Of course when I see something takes too much time or effort, my brain starts churning. After all, every time we do it, we reinvent the wheel. The mental process of an instructor follows more or less the same patterns: What do I want them to learn? (Learning objectives). What kinds of activities and assignments can work to help them learn? What sources have the main concepts and fact? How can I make sure they learned what they need to learn? How to make grading system clear and fair? How to space all of this throughout the course in a logical manner? And finally, how to explain it all in a syllabus? Those are fairly common, repeatable questions, which from a semblance of an algorithm. Moreover, there are only a limited number of answers to each question, and each choice narrows the choices in the next step. For example, most courses' learning objectives include mastering certain concepts, and certain facts, as well as development of certain skills. While the number of concepts is unlimited, the skills are limited: those are skills of reasoning/thinking, and performance kinds of skills (how to present information, to speak, to show, etc.). The facts can also be broken down into, say, dates, names, statistics, cases. But then, if your course is heavy on concepts and their applications, there are only limited choices on how to help people learn concepts. For example, you can give a case, and show the concept at work. Or, you can define it. Then you always want people to use concepts in context different from the original example, so you can be sure students learned to use the concept. Then you can test how sophisticated is their use of a concept by asking to use it in a more difficult case, etc., etc. Class schedule narrows down the choice of activities. A 3-hour class cannot contain only lecture or only discussion; it must have some combination of various activities. Also, there are really a limited number of activities, and they are all good for a specific task. Let's see, there are lectures, demonstrations, large class discussions, small group discussions, debates, simulations and simulation games, skits, teaching segments… OK, probably about a dozen more. Still, not unlimited. Those can be classified by engagement level, and focus on content, by instructor-led vs. student-led. I am just giving some examples, so do not expect complete lists.

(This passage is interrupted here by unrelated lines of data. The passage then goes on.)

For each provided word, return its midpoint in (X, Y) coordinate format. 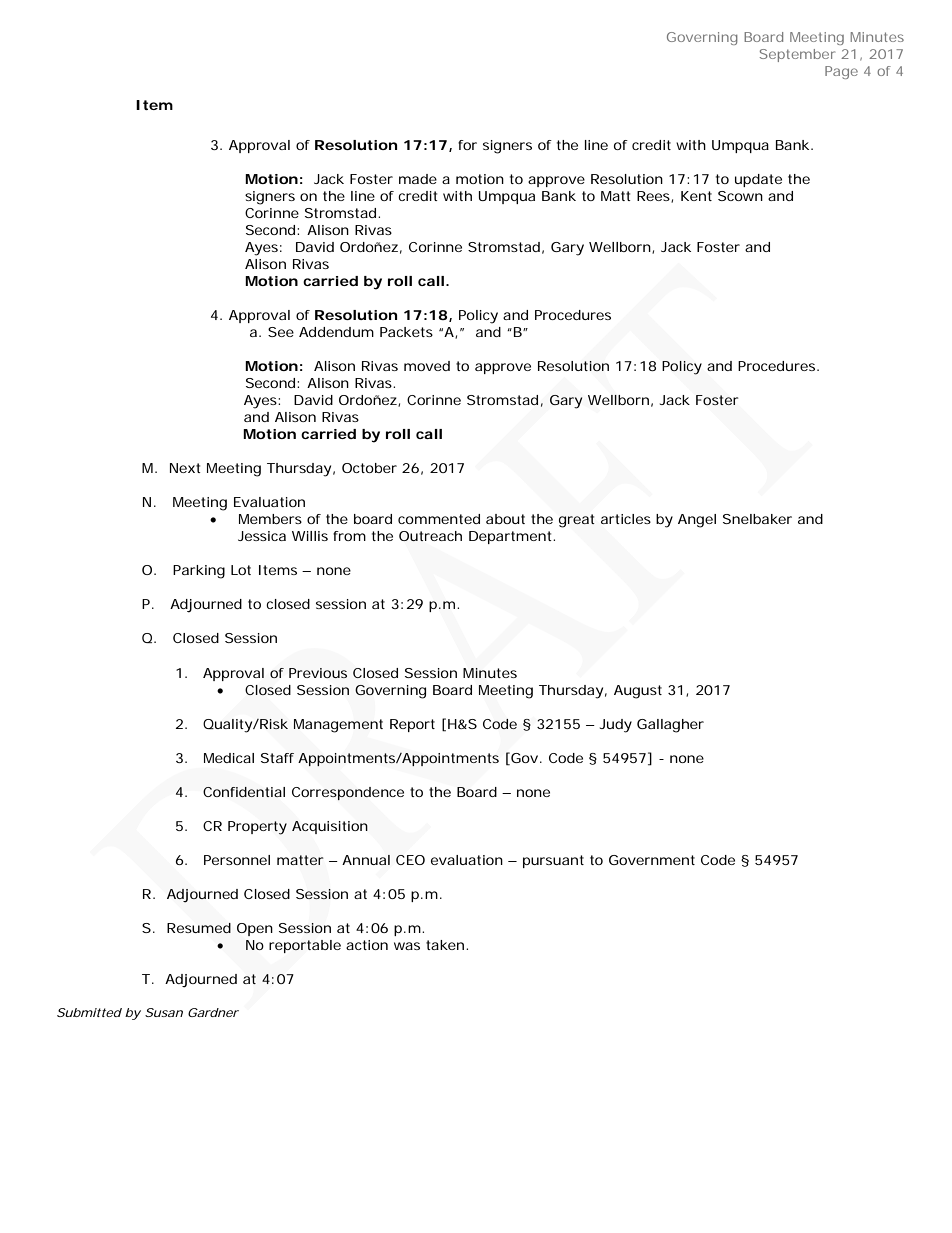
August (638, 692)
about (505, 519)
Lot (241, 570)
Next (185, 468)
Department (512, 537)
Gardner (213, 1012)
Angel (697, 521)
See (281, 332)
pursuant (553, 861)
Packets (406, 332)
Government (652, 860)
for (467, 145)
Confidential (244, 792)
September (797, 55)
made (418, 179)
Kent (696, 196)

This really does look like an algorithm. Can a computer program take guesswork out of this, so I don't forget any important steps? For example, imagine smart software like this: You want to design a course?

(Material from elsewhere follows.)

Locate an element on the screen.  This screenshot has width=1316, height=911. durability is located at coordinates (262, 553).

- Step One: Please enter the key concepts you want to teach (it looks for definitions, so you only need to pick one out; it also looks through Goggle Scholar to suggest key readings). OK, which skills from this list are the most important? Great. Which facts do you want students to know and understand: Enter names (it churns out an internet search on them), historical events (does the same). Will they need to know any demographic, economic or other facts? Or copy and paste appropriate profession standards, so we can analyze them for concepts, skills, and attitudes.
- Step two: it tells you your course is overloaded with concepts and facts; please reduce to make it appropriate for sophomore level.
- Step three: Identify your time budget: contact classroom hours, homework hours, grading hours. Here is a list of appropriate activities. Each takes so much time from classroom contact time, so much home work, and so much grading time. If you select one, it reduces the budget until you exhaust it all.
- Step three: here is the recommended mix of activities and assignments, based on your schedule. And here is a list of suggested assessments; select from the list.
- Step four: check your course, click here to print the syllabus. Click here to generate and edit classroom activities handouts.
- After each class, rate activities and assignments, so the system learns which ones actually work, and which do not. Share the learning curve with other professors teaching the same course.
The point of automating tasks is that more time can be spent on actually creative, deep thinking about teaching. It is also to minimize omissions, miscalculations of time and effort, poor grading practices, repetitive activities, vagueness of objectives, mismatch between objectives and assignments, between what we teach and what we assess. This is no more complicated than the TurboTax; it uses the same level of algorithmic complexity.
Anyone wants to go in business with me? We can pitch this to a venture capital firm, raise 2-3 mln, and pay ourselves nice salaries for 5 years, waiting for this to succeed. Or fail.